Director/producer Ben Affleck accepts the award for best picture for "Argo" during at the Oscars at the Dolby Theatre on Sunday. (Photo by Matt Sayles/Invision/AP)
What was Michelle Obama thinking? If the card for "Zero Dark Thirty" had been lurking in that best picture envelope Sunday, the gushing first lady would have appeared to the 1 billion people watching to have endorsed the very torture policies that her husband has denounced, at least rhetorically, if not always in practice. Saved from that fate by the Academy's selection of "Argo," she tacitly condoned the CIA's subterfuge in pretending that its covert rescue operation was a genuine film project.
Not an insignificant matter, given the agency's lengthy history of subverting cultural, journalistic and human rights organizations for its not always admirable purposes. It is not much of a stretch to extend that example to journalists as presumed foreign agents, and that is the charge most often used to kill them. Or human rights workers, religious missionaries, medical personnel or any of the thousands of non-government workers who are daily threatened as they go about their work in dangerous lands, advancing their do-gooder notions.

------------------------

Exercise ▸
Retype the part of the Oscars commentary above that opens with the words containing "Director/producer Ben Affleck" and closes with "by Matt Sayles/Invision/AP)".

------------------------

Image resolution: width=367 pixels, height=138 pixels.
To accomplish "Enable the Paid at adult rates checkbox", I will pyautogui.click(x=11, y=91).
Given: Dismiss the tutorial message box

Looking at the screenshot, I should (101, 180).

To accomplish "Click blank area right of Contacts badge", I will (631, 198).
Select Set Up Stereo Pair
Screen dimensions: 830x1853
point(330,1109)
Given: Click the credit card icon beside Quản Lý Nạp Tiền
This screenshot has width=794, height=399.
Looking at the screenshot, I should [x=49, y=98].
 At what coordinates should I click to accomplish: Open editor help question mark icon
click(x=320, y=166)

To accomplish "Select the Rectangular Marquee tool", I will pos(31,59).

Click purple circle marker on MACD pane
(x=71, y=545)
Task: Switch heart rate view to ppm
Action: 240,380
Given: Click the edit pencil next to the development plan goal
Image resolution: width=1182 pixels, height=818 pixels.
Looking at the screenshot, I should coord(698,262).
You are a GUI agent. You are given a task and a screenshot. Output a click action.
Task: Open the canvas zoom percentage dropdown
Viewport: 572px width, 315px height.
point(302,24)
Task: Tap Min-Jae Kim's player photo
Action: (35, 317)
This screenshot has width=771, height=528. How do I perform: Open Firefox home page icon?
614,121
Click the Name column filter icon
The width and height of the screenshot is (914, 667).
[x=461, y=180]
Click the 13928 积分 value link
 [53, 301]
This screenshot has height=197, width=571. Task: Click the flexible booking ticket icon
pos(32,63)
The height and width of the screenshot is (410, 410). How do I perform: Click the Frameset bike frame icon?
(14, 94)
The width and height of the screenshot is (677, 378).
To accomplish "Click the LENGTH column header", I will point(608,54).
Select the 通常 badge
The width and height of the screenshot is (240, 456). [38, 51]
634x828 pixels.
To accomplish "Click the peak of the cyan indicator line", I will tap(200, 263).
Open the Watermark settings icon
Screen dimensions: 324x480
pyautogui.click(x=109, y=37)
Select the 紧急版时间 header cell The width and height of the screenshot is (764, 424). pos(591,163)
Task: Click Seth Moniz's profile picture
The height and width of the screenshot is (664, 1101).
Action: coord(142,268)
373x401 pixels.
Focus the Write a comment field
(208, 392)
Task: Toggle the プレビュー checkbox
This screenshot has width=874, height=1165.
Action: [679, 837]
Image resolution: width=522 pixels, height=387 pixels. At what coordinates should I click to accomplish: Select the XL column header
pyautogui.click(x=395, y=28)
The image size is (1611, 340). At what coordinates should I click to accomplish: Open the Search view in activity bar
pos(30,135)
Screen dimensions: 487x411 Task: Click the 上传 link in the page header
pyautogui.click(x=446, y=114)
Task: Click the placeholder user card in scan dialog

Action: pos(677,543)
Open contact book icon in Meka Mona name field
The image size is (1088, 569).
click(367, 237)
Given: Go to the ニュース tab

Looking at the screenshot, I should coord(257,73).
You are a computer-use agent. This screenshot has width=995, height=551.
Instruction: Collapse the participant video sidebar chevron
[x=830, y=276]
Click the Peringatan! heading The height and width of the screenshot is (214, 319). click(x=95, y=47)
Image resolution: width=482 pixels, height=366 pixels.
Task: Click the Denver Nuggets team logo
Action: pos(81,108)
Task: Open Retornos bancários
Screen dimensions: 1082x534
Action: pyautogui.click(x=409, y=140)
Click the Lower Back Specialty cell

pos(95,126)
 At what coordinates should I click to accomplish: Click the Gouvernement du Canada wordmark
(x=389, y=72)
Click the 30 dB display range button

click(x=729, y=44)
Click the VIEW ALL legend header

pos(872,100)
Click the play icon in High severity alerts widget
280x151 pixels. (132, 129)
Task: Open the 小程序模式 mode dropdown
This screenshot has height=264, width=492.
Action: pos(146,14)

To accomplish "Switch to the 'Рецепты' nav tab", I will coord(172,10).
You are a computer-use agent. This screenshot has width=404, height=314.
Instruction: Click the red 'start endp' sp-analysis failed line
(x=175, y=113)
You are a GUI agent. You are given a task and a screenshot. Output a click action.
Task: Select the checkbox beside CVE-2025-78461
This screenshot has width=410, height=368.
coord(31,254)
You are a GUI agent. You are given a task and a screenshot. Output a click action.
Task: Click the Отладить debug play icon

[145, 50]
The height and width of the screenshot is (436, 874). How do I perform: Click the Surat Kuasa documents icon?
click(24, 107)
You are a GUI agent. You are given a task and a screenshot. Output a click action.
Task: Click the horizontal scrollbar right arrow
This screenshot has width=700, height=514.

------------------------

Answer space ▸
Director/producer Ben Affleck accepts the award for best picture for "Argo" during at the Oscars at the Dolby Theatre on Sunday. (Photo by Matt Sayles/Invision/AP)